Fully isolate the superglobals

reset() removes names the library added, but a test that also writes to $_ENV / $_SERVER directly (or expects them pristine) should snapshot and restore them. This is exactly what the package's own test suite does:

use InitPHP\DotENV\DotENV;
use PHPUnit\Framework\TestCase;

abstract class EnvTestCase extends TestCase
{
    /** @var array<array-key, mixed> */
    private array $envBackup = [];
    /** @var array<array-key, mixed> */
    private array $serverBackup = [];

    protected function setUp(): void
    {
        parent::setUp();
        $this->envBackup    = $_ENV;
        $this->serverBackup = $_SERVER;
    }

    protected function tearDown(): void
    {
        DotENV::reset();

        // Drop putenv()/$_ENV keys this test introduced.
        foreach (array_keys($_ENV) as $key) {
            if (!array_key_exists($key, $this->envBackup)) {
                putenv((string) $key);
            }
        }

        $_ENV    = $this->envBackup;
        $_SERVER = $this->serverBackup;
        parent::tearDown();
    }
}

Prefer a fresh Repository over the facade

Because the facade is global singleton state, tests are cleaner when they use their own Repository — no shared instance to reset, just local state plus the superglobal restore above:

use InitPHP\DotENV\Repository;

public function testInterpolation(): void
{
    $repo = new Repository();
    $repo->create($this->fixtureDir('interpolation')); // dir containing a .env

    self::assertSame('localhost:8080', $repo->get('ADDR'));
}

Generating throwaway .env files

A file must be named exactly .env or .env.php, so create one in a unique temp directory per test and clean it up:

protected function writeEnv(string $contents): string
{
    $dir = sys_get_temp_dir() . '/dotenv-test-' . uniqid('', true);
    mkdir($dir, 0777, true);
    file_put_contents($dir . '/.env', $contents);
    // remember $dir to delete it in tearDown()
    return $dir; // pass to create()
}

public function testQuotedValue(): void
{
    $repo = new Repository();
    $repo->create($this->writeEnv('GREETING = "hello world"' . "\n"));
    self::assertSame('hello world', $repo->get('GREETING'));
}

Avoid colliding with the real environment

Inside a test runner, $_SERVER is full of real keys (PATH, PWD, CI variables…).
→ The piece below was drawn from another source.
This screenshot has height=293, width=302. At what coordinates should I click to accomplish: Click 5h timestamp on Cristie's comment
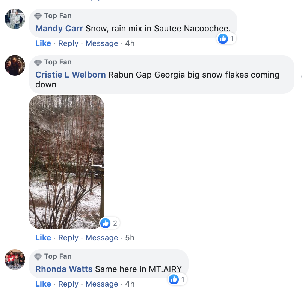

Because of immutability, create() will not overwrite a fixture key that happens to match one of them. Use fixture key names that won't collide (a prefix, or domain-specific names like DB_PORT, not PATH).

Watch out for the read cache

get() caches on first read. Within a single test that loads, reads, then re-loads different values for the same name, call flush() (or use a fresh Repository) between phases so you don't read a stale cached value. See Loading & Precedence → Caching.